Toujours au sujet de cet accord, le point de vue actuel des du FPR au pouvoir à Kigali n’a pas changé ; il est exprimé avec un certain cynisme dans le journal Imboni No 003, dont l’extrait suivant :

Cependant, à part que cet (accord d’) Arusha nous reconduit sous le pouvoir semblable à celui d’Ikinani [le président Juvénal Habyarimana], il ne présente aucun autre avantage. Il n’a pas empêché la guerre de reprendre, alors qu’il avait été conclu pour cela. Il n’a pas pu écarter le génocide [itsembabwoko] alors qu’il avait été conclu pour empêcher Ikinani de le commettre. Il n’a pas réussi le retour des réfugiés et leur réinstallation comme il le prétendait…Arusha n’existe plus, il est mort. Il est mort et il ne peut pas ressusciter. Tout cela se passe de commentaire.

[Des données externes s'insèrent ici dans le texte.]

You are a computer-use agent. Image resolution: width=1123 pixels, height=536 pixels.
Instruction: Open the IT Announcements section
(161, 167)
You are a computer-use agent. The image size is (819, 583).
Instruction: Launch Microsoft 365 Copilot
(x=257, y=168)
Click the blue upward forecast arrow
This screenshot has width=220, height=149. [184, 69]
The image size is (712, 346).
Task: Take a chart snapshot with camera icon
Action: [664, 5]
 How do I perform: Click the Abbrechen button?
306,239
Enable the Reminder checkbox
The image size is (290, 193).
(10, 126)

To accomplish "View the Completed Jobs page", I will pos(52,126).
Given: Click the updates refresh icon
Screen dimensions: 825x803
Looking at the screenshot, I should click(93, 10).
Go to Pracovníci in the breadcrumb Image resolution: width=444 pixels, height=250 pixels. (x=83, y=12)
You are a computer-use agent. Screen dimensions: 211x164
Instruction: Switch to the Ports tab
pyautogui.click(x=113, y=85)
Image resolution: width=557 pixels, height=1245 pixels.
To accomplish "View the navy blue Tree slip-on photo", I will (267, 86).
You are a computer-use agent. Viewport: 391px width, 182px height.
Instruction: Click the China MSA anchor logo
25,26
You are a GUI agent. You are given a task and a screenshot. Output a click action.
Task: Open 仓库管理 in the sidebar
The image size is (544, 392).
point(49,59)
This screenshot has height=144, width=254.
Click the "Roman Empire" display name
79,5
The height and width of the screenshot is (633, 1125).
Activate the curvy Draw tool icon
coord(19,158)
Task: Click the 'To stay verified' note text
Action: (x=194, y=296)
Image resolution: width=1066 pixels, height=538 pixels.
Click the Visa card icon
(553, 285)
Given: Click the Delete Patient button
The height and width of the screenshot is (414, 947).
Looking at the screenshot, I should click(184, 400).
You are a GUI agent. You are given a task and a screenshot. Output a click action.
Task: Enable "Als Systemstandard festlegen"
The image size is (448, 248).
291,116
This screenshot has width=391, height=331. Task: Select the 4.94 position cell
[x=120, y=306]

Pour toutes les raisons ci-haut mentionnées, l’Accord de Paix d’Arusha a été donc conclu mais il n’a pas été appliqué comme c’était prévu. Aucun rendez-vous de mise en place des institutions prévues par lui, pourtant fixé de commun accord, n’a été respecté. Entre temps, les leaders Hutu des partis politiques membres des FDC avaient découvert le jeu du FPR, leur allié, et s’en étaient désolidarisés. A partir de ce moment, le FPR commit une série d’assassinats contre les Hutu pour préparer, dirait-on, la catastrophe sans précédent qui allait détruire la nation rwandaise toute entière depuis le début du mois d’avril 1994.